Les grands centres commerciaux de Niamey sont plus en plus bondés d’objets utilitaires pour les femmes. Parmi la panoplie d’objets proposés en vente figurent les paniers en plastique. Ils sont fréquemment utilisés par les femmes dans le cadre de leurs achats au marché ou bien pour ranger des habits, des joués pour les enfants ou encore de la nourriture pour amener aux parents en ville ou à l’hôpital. C’est dire que les usages des paniers en plastique sont multiples. Ces paniers sont fabriqués à base de natte en caoutchouc  appelle ‘’natte saoudiya’’. La matière première servant à la confection est importée à partir des pays côtiers. Mais les confectionneurs sont un peu partout à Niamey. Et l’activité se développe de plus en plus.

L’activité a du vent en poupe ces dernières années dans la mesure où les acteurs impliqués dans la chaine de confection à la vente trouvent leur compte. Ils tirent même leur épingle du jeu. M. Djafarou Abdoul Karimou, un  confectionneur du panier en plastique explique que le panier est fabriqué  à base de natte saoudiya qu’on vend au grand marché. « La matière première nous provient de Lomé au Togo. Il y a deux types de natte en panier. L’ancien modèle et le nouveau modèle. Ce qui les différencie, c’est surtout la forme : l’ancien modèle a une forme ronde tandis que le nouveau modèle est sous forme d’un carré », explique-t-il.

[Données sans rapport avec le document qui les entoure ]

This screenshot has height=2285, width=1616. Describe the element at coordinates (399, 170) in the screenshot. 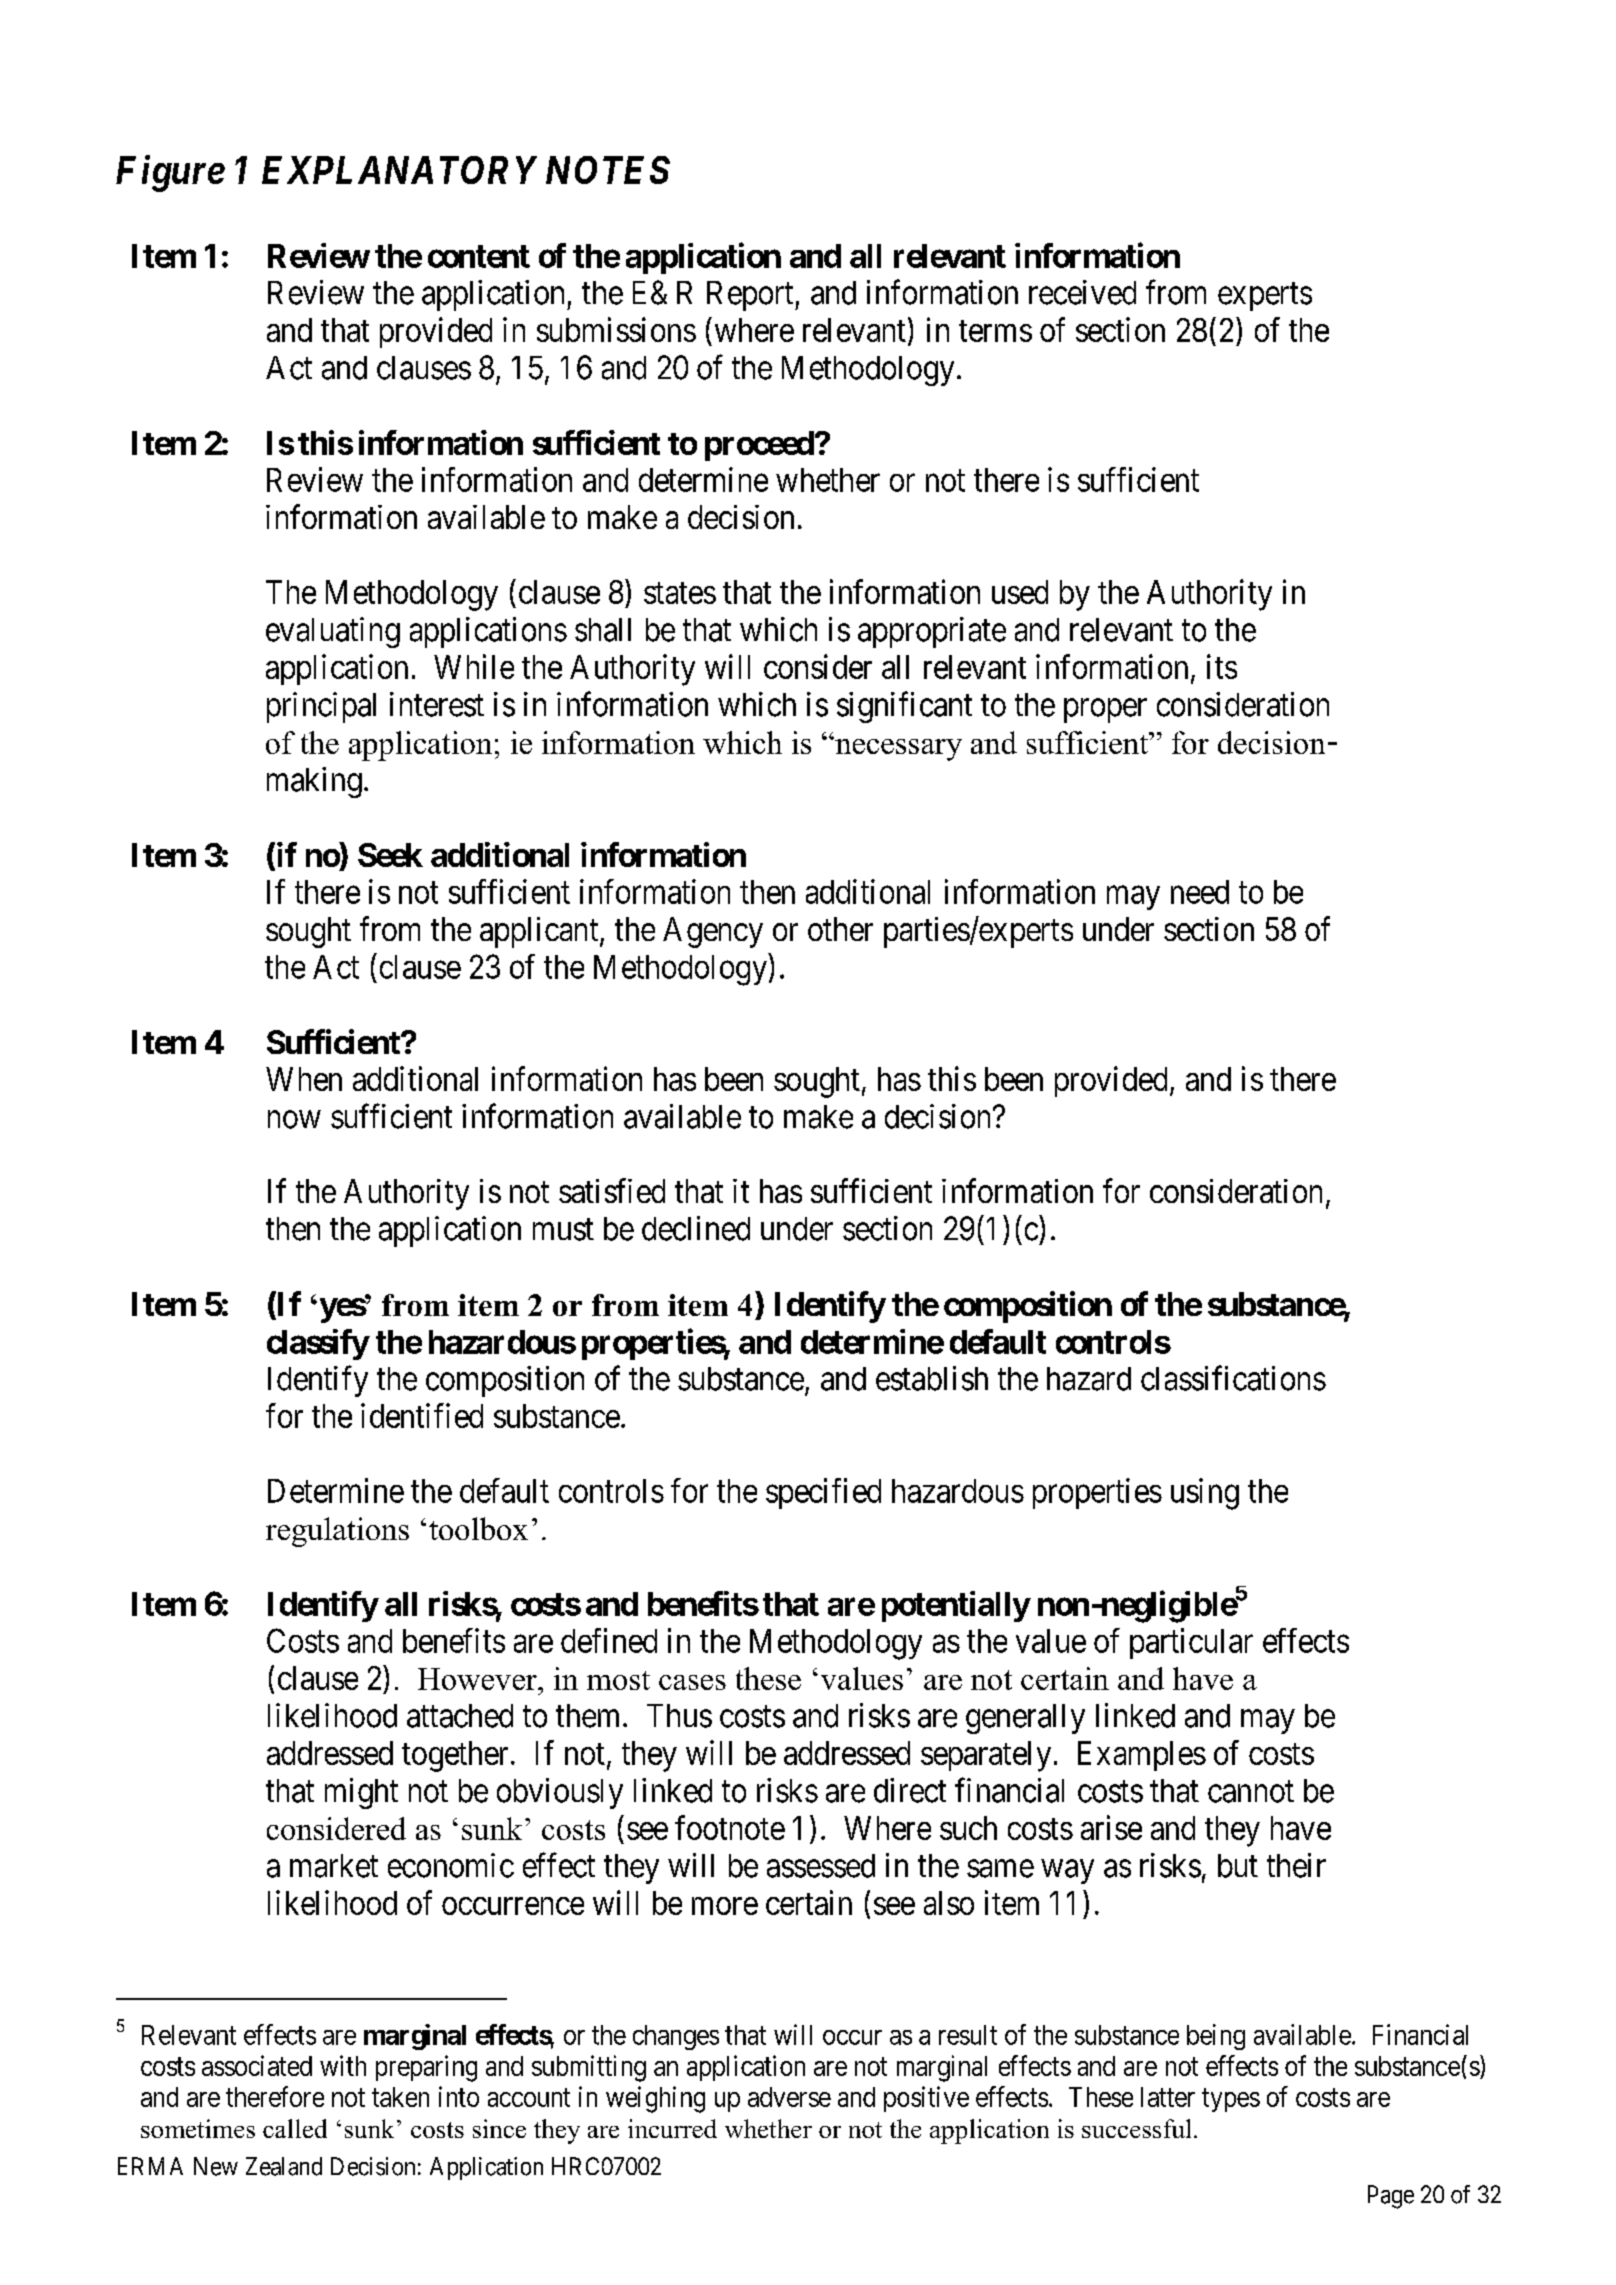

M. Djafarou Abdoul karimou  souligne qu’il peut fabriquer par jour 10 paniers avec l’aide de ses deux employés. Les prix varient en fonction des modèles. Pour le nouveau modèle, le complet, se vend à 4500 F CFA et l’ancien modèle coûte 2000 F lCFA. Le complet est un ensemble composé de deux paniers : grand et un petit avec de fois de petits styles qui sortent de l’ordinaire et cela en fonction du choix des clients. Il fabrique aussi des paniers pour mettre les habits sales. En effet, M. Djafarou Abdoul karimou vend ces paniers en gros et en détail. « Sauf que ces derniers temps, c’est la clientèle qui se fait rare. Les difficultés financières que traverse l’écrasante majorité de la population est certainement à la base de la rareté des clients. J’invite tout de même les femmes à bien vouloir visiter nos produits artisanaux et éventuellement acheter », a-t-il appelé.

Selon Rahmou Ali, une cliente de Djafarou, l’utilité de ces paniers n’est  plus à démontrer. ‘’ Les paniers en plastique sont utilisés par les femmes pour mettre les habits lors des petits voyages. Ils remplacent du coup le recours abusif des sachets noirs en plastique en raison de leur résistance.

Quant à  M. Issoufou Saley, un vendeur de panier de son état depuis trois ans, estime que l’activité est rentable. « J’achète des paniers chez les grossistes pour vendre et pouvoir gagner un peu de sous dans la perspective de préparer la rentrée scolaire. Je suis un élève en classe de second. Pendant les vacances, j’identifie un petit commerce qui peut me rapporter des revenus chaque jour. Je vends les grands paniers à 5000F et les petits à 3000F. Banalement, je peux vendre trois à quatre  paniers par jour au grand marché », se réjouit-il.